Should UK and EU law likely diverge as the EU introduces and follows fresh legislation post-Brexit, Northern Ireland businesses and the community could find themselves in the position of having to adhere to and implement two sets of rules, depending on the origin and destination of the goods they are trading.

Rising costs for administration will grow. Inevitably they will be passed on. MPs on the Committee are concerned that there is little that can be done if the UK Government were minded to reject the proposals while the current form of the Protocol remains.

The European Scrutiny Committee which conducts regular analysis of new and proposed EU laws and the impact that they would have on Northern Ireland, trade between Northern Ireland and Great Britain, and trade between the UK and the European Union has identified the following as particular areas of concern:

  • Supply of medicines from Great Britain to Northern Ireland: the compromise package offered by EU negotiators to the UK to ensure medicines in GB are available to people in Northern Ireland could see access to new drugs approved in the UK removed from NI after 6 months if they are not also authorised in the EU in this time. The Committee also highlights the possibility that the proposals may constrain the UK’s ability to choose its own rules and regulations on medicines.
  • EU trade preferences for developing countries: Both the EU and the UK give developing countries preferential, often tariff-free, access for goods to their markets. However, after Brexit, businesses in Northern Ireland importing from qualifying countries will now need to look out for two sets of rule changes, the first by the UK later this year, and the second from the EU in 2024.

Many readers will be familiar with the fable, attributed to Buddhism and other religions, of the six men wearing blindfolds who encounter an elephant for the first time and feeling only one part of the animal each, fail to agree what it is.

Feeling only the tusk, one identifies it as a spear whilst another feeling the side claims it as a wall with yet another identifying the tail as a rope. Each is convinced they are right. Inability to see the complete picture and ‘blinded loyalty to one’s own view’, results in disagreement, distrust and conflict.

Is there need to state the obvious?

We are living in a moment where, with the Protocol not yet fully implemented, and its complexity not fully or effectively analysed, priorities gravitate around the cost of living, health and employment.
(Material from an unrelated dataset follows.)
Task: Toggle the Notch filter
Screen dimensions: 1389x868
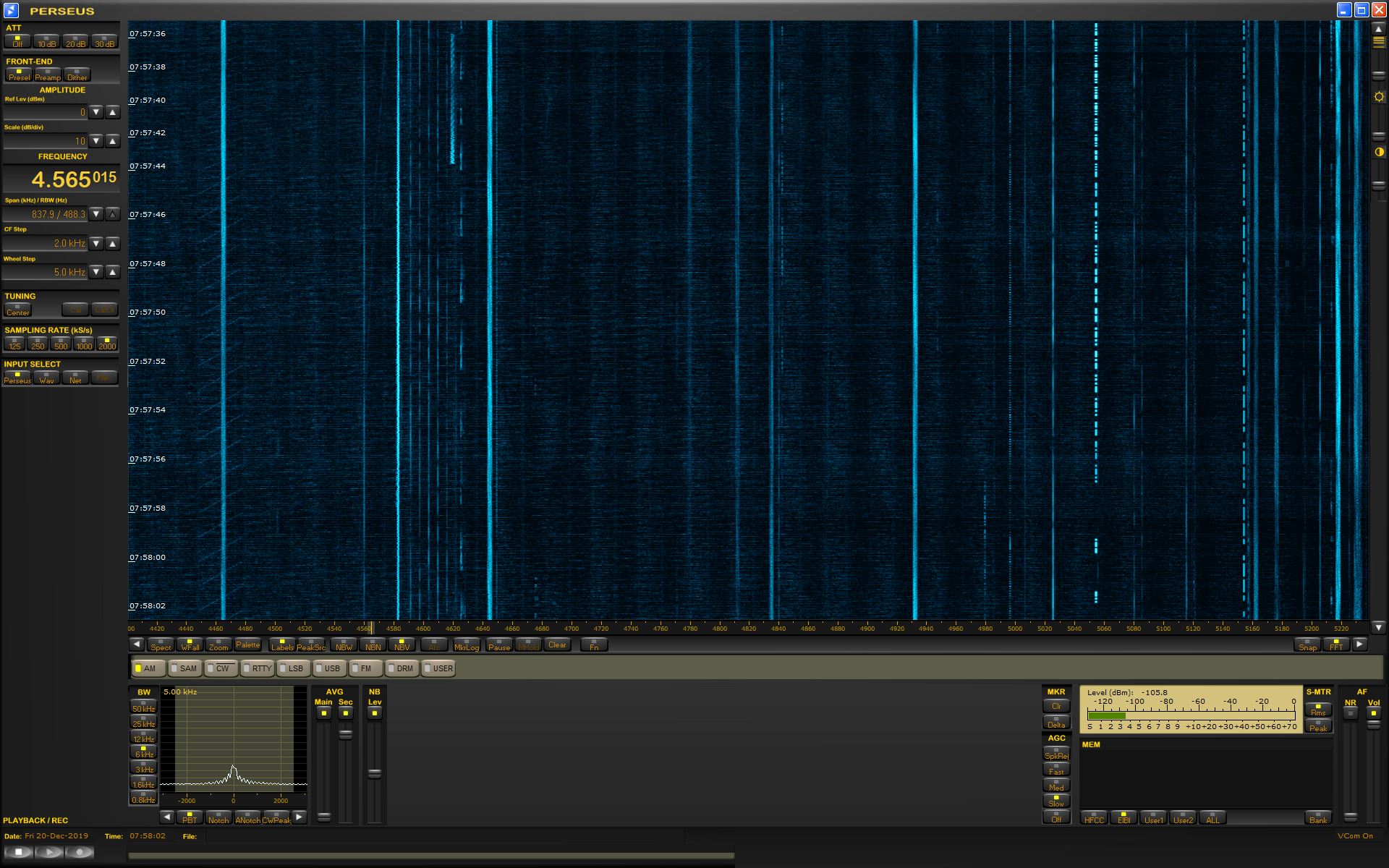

The Committee Report, worth a read in full, makes clear that the Protocol will potentially impact on all of these areas.

The noise which currently pertains to perceived constitutional implications of the Protocol may soon reverberate more to growing dissatisfaction over medicines, legislation without representation, growing divergence and disruption impacting on investment and access to trade.

The Protocol is the elephant in the room where we should be planning and building a better future for all. Interested parties and vested interests in Brussels, London, Dublin, Belfast and Washington, where a grandstanding and threatening Nancy Pelosi is not helpful, need to remove the blindfolds of misplaced agendas; to solve current and avoid future problems – economic, social and communal.

Relying on an impending election, shaping up as unlikely to provide a solution to a flawed Protocol whatever the results, seems a forlorn hope.